YOUR OBJECTIVE -> Only the lines holding "circle" are wanted. Copy every one from the records below.
[[ RECORDED INFORMATION open ]]
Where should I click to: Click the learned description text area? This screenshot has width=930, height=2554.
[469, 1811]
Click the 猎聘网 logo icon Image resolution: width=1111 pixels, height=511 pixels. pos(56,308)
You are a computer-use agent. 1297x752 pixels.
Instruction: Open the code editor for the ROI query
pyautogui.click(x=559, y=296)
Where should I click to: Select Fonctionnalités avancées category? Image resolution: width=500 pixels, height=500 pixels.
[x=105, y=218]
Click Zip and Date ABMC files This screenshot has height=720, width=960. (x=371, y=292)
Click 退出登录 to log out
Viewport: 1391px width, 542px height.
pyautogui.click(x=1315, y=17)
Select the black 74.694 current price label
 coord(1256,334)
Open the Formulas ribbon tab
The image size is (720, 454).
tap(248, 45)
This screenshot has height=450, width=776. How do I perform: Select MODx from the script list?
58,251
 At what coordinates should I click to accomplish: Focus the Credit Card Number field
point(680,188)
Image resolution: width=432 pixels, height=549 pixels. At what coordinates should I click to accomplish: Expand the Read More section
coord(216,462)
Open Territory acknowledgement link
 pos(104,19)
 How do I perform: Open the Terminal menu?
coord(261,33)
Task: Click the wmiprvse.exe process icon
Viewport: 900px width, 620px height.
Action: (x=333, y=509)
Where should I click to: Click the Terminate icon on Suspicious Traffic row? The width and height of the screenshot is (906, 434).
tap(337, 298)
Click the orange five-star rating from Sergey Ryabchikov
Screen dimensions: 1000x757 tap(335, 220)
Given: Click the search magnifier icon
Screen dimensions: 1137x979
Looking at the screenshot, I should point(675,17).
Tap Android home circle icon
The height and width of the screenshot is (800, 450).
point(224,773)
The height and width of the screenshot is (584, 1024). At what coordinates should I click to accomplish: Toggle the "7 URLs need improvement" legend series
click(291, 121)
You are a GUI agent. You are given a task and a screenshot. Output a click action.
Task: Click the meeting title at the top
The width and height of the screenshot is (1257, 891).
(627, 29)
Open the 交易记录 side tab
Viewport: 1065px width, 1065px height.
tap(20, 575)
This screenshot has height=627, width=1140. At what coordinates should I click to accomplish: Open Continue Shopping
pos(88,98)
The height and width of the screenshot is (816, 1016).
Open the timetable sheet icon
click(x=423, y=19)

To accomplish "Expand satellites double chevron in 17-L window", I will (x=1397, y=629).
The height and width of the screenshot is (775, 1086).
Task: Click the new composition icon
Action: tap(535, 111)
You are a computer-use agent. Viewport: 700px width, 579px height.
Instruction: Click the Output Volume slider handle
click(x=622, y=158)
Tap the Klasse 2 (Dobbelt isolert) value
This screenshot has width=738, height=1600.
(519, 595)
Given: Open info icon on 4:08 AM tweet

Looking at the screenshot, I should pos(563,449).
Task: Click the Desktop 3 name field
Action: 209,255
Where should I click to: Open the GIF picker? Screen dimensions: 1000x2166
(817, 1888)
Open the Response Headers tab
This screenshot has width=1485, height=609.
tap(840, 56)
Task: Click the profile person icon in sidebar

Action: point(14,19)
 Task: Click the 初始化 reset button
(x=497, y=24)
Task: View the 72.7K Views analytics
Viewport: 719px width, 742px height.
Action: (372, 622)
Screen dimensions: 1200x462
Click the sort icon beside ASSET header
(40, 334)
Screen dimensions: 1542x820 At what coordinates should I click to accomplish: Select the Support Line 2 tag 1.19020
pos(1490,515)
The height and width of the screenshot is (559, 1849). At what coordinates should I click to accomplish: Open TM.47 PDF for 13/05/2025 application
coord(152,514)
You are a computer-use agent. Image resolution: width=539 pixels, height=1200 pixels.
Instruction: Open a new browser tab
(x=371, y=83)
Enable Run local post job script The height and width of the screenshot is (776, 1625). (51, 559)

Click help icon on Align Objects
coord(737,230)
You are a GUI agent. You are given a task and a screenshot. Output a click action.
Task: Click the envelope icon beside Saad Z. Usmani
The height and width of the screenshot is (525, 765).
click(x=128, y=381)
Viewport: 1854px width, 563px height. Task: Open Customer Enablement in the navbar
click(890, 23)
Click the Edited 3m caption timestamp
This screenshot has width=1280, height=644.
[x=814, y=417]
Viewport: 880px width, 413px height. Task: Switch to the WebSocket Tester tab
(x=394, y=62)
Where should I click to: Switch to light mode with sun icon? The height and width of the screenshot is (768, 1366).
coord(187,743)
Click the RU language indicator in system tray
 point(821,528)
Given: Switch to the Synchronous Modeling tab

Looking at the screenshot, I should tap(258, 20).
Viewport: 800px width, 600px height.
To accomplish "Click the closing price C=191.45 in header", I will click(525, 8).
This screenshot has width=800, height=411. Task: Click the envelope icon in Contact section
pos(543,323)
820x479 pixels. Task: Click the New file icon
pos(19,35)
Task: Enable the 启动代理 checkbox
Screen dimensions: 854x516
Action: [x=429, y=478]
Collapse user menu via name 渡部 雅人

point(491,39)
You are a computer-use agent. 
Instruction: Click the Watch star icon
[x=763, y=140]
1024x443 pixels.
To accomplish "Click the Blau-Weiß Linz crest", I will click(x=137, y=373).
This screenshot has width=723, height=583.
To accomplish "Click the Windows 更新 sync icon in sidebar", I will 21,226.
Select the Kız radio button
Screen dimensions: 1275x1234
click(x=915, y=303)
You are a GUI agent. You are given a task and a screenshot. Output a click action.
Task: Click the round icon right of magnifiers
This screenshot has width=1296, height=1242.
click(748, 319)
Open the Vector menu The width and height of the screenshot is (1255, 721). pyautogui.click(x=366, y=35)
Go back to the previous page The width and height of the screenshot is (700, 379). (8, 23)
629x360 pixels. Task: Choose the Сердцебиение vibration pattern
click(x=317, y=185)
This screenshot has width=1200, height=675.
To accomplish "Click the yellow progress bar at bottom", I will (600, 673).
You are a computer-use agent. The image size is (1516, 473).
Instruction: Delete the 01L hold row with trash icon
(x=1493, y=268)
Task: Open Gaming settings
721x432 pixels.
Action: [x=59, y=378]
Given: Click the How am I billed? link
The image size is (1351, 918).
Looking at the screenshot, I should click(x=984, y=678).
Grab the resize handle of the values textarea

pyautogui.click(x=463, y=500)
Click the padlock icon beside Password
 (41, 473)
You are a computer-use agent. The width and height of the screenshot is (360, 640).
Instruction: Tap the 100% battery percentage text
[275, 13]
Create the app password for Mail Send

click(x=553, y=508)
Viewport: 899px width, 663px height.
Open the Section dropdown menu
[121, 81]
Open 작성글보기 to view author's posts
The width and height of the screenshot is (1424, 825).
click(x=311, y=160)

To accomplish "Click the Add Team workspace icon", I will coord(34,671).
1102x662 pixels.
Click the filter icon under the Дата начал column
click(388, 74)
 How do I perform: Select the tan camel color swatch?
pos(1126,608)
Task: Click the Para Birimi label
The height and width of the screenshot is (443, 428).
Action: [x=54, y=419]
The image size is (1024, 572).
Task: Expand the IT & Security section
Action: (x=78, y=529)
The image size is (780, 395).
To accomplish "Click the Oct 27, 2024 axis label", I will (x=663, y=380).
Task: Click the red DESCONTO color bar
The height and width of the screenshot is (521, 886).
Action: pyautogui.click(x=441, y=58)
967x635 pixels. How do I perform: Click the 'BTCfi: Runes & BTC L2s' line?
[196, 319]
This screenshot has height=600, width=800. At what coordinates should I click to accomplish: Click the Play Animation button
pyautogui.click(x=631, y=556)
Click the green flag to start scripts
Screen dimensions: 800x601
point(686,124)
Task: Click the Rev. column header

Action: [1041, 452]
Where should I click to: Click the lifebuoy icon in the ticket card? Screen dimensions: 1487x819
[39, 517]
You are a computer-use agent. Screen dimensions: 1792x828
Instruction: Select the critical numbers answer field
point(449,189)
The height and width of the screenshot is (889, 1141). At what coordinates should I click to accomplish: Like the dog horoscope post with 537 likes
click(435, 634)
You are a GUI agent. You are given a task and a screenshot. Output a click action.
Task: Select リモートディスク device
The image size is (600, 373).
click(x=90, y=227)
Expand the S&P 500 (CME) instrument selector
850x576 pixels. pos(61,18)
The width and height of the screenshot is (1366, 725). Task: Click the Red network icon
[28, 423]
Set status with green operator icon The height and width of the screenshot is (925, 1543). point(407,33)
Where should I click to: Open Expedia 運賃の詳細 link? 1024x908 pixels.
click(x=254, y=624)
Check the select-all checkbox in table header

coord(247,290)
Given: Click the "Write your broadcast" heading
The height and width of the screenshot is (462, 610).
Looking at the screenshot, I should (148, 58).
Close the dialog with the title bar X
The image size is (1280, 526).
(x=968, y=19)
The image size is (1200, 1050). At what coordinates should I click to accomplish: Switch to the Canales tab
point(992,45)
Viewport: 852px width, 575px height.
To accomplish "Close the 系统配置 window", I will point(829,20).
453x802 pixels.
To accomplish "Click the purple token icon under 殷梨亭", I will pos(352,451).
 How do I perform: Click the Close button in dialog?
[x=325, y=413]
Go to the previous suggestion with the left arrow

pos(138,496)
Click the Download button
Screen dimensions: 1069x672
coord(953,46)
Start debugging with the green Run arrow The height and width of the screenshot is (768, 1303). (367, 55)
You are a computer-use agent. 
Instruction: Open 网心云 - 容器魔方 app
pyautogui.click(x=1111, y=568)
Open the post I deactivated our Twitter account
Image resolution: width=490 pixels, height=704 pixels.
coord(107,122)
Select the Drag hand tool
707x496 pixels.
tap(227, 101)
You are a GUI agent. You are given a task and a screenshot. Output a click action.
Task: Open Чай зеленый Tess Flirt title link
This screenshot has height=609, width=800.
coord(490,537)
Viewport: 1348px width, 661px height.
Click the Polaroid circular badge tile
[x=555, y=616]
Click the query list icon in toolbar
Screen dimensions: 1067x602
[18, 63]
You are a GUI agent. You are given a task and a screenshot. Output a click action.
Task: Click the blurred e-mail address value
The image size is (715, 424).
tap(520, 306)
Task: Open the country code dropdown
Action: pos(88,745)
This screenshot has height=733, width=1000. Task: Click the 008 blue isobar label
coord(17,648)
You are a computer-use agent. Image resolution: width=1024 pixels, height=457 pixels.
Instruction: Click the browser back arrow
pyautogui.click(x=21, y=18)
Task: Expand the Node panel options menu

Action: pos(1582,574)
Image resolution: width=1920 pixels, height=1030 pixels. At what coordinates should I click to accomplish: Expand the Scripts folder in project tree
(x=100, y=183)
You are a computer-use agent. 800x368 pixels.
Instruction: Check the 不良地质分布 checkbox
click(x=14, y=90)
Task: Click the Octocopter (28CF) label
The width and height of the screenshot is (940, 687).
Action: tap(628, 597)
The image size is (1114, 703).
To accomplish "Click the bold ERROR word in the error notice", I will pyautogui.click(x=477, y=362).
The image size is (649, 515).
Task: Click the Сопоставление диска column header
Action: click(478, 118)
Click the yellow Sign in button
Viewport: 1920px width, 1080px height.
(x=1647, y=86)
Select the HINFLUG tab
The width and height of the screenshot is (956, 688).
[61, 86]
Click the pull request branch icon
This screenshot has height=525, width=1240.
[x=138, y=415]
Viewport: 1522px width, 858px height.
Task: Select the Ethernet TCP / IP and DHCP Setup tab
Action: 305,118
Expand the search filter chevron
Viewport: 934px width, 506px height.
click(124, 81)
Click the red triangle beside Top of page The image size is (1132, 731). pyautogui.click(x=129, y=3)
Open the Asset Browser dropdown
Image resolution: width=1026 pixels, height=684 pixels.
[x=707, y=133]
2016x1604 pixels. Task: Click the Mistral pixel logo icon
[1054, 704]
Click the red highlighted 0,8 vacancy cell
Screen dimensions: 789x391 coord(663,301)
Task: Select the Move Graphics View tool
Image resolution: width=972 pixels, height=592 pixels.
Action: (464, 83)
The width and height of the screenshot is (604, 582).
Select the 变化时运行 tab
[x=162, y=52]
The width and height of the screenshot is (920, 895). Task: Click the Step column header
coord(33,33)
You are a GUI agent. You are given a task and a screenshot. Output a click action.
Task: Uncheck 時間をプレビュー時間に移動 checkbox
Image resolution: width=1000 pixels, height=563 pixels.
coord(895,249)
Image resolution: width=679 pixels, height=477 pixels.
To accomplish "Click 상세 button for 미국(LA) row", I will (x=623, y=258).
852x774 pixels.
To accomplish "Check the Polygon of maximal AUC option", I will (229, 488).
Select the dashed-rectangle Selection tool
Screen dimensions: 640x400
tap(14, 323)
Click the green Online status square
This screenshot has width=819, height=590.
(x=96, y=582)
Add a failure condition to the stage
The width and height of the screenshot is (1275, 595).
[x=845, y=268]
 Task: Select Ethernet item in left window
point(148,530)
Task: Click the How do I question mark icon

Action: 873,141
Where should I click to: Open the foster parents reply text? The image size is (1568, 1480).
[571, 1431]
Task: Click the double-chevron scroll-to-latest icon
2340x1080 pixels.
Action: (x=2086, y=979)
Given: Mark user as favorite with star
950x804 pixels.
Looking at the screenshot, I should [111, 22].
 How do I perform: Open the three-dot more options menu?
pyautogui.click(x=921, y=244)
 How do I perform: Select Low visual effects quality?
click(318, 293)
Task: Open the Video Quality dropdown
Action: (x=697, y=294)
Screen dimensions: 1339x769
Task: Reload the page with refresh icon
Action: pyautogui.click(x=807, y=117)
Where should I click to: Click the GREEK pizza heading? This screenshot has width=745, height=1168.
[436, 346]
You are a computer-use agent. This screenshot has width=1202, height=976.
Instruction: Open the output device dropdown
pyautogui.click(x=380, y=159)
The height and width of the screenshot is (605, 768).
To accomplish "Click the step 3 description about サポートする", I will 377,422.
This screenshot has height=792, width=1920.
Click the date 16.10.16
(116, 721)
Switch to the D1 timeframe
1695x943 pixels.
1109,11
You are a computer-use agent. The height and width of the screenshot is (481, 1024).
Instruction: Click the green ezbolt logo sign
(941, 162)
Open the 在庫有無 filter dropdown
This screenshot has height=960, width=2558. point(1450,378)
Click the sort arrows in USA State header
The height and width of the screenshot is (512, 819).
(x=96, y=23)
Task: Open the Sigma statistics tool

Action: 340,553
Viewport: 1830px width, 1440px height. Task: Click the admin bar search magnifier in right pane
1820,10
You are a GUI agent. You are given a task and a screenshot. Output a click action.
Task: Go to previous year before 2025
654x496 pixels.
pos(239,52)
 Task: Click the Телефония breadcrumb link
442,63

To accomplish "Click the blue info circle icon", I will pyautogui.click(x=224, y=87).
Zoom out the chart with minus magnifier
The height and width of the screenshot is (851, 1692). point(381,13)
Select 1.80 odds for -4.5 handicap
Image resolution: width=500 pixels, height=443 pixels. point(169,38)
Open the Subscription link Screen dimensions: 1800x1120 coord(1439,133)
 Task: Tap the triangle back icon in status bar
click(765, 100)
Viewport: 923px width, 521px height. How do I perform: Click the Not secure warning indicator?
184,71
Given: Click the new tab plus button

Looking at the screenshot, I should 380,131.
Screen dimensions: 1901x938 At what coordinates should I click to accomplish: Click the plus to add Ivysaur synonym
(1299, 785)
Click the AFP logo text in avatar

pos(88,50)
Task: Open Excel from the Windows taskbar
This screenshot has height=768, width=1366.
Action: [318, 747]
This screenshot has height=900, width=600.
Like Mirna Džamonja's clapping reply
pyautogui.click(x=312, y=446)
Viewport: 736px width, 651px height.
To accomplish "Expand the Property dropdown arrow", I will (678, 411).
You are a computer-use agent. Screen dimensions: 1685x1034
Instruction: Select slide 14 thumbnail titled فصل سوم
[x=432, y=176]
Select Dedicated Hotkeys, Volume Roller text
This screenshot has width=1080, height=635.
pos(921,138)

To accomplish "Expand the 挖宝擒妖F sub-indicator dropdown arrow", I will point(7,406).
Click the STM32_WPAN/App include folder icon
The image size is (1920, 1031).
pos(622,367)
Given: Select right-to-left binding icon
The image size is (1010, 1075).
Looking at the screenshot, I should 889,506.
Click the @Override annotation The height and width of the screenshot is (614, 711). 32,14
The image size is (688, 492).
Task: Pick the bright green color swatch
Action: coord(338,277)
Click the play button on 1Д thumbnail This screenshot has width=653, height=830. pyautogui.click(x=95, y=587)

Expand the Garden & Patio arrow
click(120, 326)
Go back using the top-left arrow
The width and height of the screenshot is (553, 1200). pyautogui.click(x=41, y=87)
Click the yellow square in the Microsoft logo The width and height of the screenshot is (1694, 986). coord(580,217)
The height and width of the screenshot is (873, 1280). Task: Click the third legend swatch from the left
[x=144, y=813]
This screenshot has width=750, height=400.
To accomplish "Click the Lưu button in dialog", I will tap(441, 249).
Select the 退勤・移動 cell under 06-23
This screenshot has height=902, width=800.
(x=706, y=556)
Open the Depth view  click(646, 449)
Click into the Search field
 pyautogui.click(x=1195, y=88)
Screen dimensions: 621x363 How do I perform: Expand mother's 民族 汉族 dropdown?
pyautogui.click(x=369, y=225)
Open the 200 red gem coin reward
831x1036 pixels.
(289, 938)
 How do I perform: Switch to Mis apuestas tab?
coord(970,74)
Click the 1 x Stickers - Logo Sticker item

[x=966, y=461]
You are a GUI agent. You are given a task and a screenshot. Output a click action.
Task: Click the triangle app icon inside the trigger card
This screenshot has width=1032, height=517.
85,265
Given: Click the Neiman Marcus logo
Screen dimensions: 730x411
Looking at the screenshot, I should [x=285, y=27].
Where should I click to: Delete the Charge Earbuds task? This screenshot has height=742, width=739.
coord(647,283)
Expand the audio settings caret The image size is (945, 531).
[[ RECORDED INFORMATION closed ]]
RESULT BELOW ->
Tap Android home circle icon
To accomplish "Click the blue info circle icon", I will pyautogui.click(x=224, y=87).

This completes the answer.